__Try it__.
Some lines in the material below hold the word "agent". Copy all of them.

__Available data__.
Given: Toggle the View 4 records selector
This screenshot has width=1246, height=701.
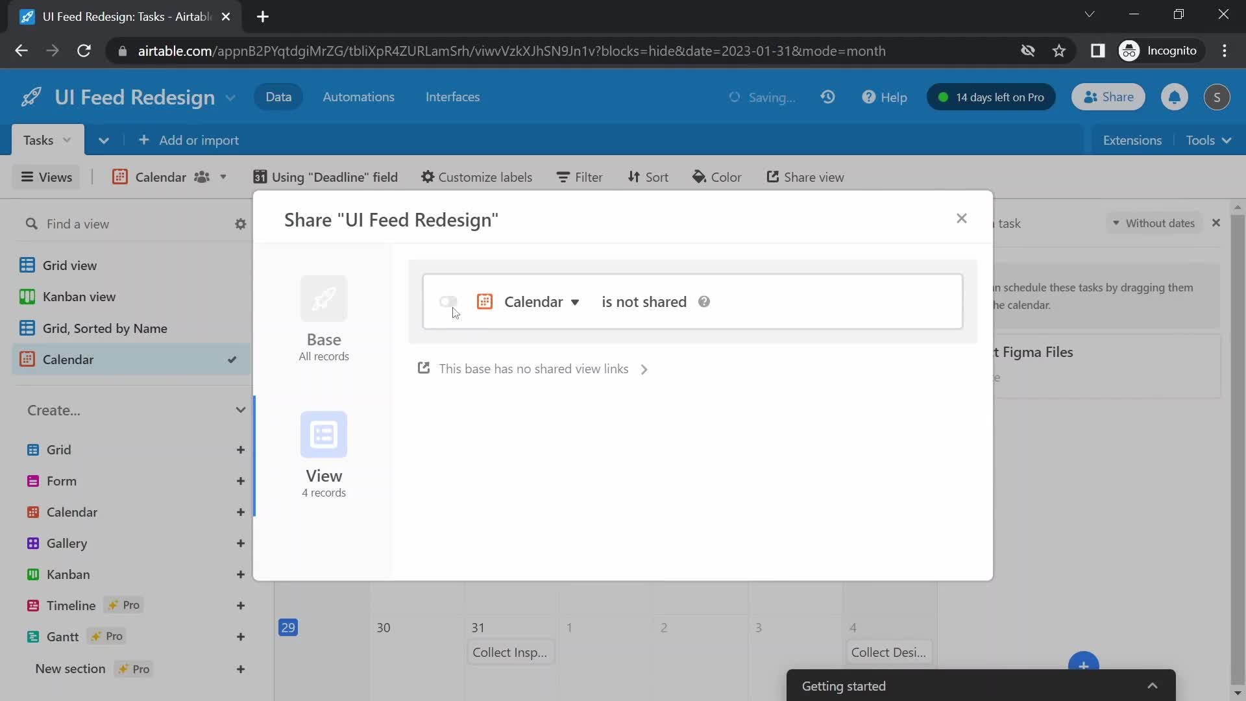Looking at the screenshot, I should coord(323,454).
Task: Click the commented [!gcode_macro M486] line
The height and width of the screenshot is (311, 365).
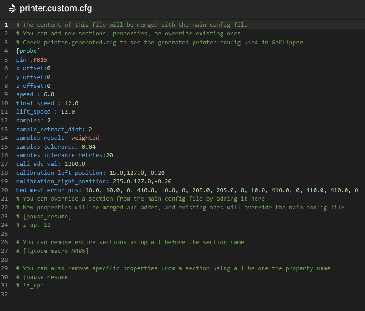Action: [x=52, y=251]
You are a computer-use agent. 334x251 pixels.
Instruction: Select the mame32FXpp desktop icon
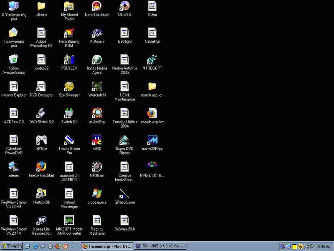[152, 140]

---

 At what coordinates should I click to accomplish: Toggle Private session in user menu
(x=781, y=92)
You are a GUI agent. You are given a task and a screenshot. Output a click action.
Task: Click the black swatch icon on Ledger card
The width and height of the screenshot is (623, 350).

__Reply to the task__.
You are a computer-use agent. 334x251 pixels.
You are a GUI agent. You are given a task and a screenshot. Output a click action.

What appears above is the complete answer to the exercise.